Synthesis, radiolabeling and quality control of 111In-DOTA-bevacizumab for radioimmunoscintigraphy of VEGF receptors

Abstract

Summary In this study, bevacizumab was successively labeled with 111In-InCl3 after conjugation with DOTA-NHS-ester followed by molecular filtration and determination of the average number ofDOTAconjugated per mAb (6 : 1) by spectrophotometric method. Radiochemical purity (> 97%, measured by ITLC and HPLC), integrity of protein after radiolabeling (gel electrophoresis) and stability of 111In-DOTA-Bevacizumab (in final formulation, human serum, liver/kidney homogenates) were determined in 24-72 h as well as biodistribution studies in wild-type rats and human colon cancer (SW-480) bearing mice.

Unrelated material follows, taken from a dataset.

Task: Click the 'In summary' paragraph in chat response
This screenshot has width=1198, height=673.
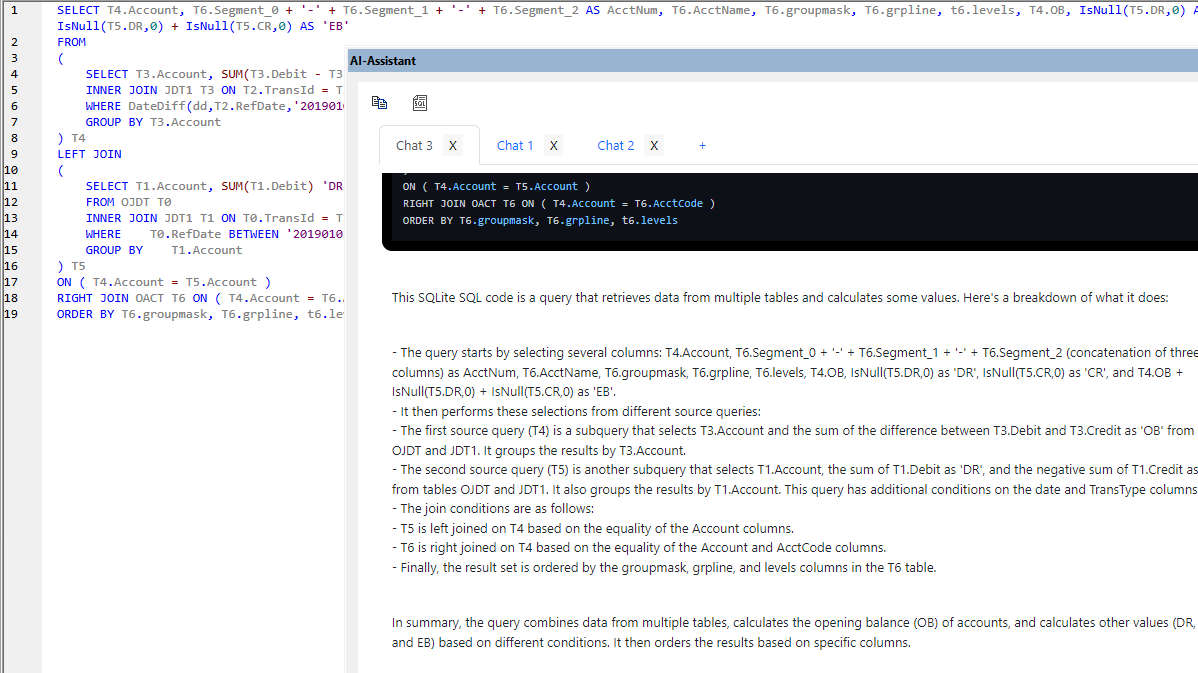Action: click(790, 632)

The accumulation of the radiolabeled antibody was consistent with the former reported Bevacizumab conjugates. Significant tumor uptake (8%) was observed at 72 h p.i. Tumor/muscle uptake ratios were 2.6 (24 h), 9.74 (48 h) and 25 (72 h). 111In- DOTA-Bevacizumab was prepared as a SPECT molecular imaging agent for diagnosis and follow-up of vascular endothelial growth factor A (VEGF-A) expression in oncology.